Earlier this month, Republican state representative Edmond Soliday introduced HB 1109, which would, among other things, require wholesalers of nonalcoholic beverages to offer the same prices and promotions to all retailers. It would fix prices and prevent wholesalers from offering bulk discounts to larger retailers, and instead charge the same, higher rates to everyone. That might help some smaller retailers struggling to compete with prices offered by Costco, for example, but consumers will ultimately pay the cost. That should make one wonder what exactly is the purpose of this bill.

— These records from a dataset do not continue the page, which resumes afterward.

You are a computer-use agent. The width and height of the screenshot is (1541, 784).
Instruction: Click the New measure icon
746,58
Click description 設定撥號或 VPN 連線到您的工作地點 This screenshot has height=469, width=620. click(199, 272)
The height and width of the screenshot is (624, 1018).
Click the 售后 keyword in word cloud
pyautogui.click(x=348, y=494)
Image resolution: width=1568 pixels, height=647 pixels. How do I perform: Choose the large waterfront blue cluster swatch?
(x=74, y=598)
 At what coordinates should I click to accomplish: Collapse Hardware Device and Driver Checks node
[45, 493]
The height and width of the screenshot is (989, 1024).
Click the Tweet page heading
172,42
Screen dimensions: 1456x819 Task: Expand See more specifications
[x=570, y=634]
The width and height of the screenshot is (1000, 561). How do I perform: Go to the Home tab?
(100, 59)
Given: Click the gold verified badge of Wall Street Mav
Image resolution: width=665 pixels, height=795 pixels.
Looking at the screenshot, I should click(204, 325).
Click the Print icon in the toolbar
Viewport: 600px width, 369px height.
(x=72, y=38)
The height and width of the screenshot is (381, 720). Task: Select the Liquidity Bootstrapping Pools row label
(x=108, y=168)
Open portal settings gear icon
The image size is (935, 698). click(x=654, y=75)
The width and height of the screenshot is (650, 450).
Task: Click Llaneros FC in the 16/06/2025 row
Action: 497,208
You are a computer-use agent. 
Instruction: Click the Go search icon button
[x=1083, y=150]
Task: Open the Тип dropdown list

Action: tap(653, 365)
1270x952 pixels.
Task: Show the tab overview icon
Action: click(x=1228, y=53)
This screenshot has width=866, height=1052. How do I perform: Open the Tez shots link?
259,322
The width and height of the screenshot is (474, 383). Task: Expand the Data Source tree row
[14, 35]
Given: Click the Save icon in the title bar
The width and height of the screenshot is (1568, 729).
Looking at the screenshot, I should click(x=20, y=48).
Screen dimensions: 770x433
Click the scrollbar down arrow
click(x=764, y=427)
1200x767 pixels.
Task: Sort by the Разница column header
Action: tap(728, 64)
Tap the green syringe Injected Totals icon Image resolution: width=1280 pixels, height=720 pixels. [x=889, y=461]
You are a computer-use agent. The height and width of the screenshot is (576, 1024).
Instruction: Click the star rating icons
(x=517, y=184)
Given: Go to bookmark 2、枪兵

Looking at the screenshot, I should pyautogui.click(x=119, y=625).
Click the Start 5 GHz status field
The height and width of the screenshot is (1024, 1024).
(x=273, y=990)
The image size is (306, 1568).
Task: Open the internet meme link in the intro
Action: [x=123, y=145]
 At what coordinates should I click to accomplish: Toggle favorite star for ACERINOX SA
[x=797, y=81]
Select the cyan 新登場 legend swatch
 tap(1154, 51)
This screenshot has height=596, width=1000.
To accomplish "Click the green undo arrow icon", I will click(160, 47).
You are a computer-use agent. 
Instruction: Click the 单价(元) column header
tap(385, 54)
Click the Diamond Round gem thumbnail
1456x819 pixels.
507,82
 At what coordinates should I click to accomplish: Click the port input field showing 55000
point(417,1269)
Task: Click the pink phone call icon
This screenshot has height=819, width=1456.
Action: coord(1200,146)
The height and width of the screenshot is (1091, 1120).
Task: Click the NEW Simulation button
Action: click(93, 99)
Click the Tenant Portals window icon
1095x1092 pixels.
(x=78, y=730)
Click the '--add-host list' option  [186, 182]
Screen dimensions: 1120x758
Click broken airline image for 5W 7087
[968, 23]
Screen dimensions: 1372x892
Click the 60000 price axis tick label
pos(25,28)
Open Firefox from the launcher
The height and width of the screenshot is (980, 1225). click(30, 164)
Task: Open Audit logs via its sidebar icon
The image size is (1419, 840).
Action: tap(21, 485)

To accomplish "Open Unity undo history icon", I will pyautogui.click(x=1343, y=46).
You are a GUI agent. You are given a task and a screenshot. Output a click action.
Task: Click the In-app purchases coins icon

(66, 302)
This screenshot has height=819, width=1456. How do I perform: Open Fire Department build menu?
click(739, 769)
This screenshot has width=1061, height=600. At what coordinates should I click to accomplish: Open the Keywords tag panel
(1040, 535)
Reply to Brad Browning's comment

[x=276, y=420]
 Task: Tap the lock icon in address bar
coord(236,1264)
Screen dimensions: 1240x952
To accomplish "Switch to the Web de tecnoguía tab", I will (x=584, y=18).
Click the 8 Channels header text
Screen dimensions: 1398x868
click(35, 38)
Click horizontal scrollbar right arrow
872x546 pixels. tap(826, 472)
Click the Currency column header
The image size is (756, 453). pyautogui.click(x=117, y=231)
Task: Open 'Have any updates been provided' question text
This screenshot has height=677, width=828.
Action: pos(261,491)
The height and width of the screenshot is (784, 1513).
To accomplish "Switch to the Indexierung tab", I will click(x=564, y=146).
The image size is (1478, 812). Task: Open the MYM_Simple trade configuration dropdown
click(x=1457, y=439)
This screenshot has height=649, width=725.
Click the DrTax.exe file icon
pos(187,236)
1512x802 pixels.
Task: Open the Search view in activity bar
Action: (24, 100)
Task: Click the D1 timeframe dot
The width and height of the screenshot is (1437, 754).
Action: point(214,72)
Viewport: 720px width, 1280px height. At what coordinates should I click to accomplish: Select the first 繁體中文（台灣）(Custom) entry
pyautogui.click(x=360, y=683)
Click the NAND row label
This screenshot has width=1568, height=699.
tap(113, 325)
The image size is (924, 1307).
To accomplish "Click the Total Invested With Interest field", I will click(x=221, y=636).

Based on its supporters’ statements, the measure is intended to give smaller retailers a leg up in negotiations with the handful of powerful wholesalers operating in the state. Larger retailers do a higher volume of business, so they get better deals with wholesalers. Some smaller retailers find this sort of “price discrimination” unfair, but such volume-based deals save both wholesalers and retailers money, thereby allowing larger retailers to charge consumers less. If the Indiana legislature decides to interject itself in these private agreements, wholesalers will not—as Soliday seems to hope—offer the same deals to all retailers. Instead, they will eliminate such pricing deals for everyone, with both wholesalers and retailers forced to recoup their losses by charging higher prices.
If the Indiana legislature truly wants help create a vibrant and competitive beverage market for the benefit of consumers, they ought to examine existing regulations that might be hampering small retailers instead of adding new ones. By removing regulations that raise operating costs for small retailers and create barriers for new wholesalers to enter the market, the legislature could—as in many other states throughout the pandemic—help these businesses save money, give them better options, and improve their power in contract negotiations. And this approach wouldn’t have the unintended effect of raising consumer prices or restricting the flexibility that businesses need to respond to shifting conditions. Soliday’s proposal, instead, lends a helping hand to one subset of the market at the expense of other businesses, consumers, and potentially the long-term stability of the entire market.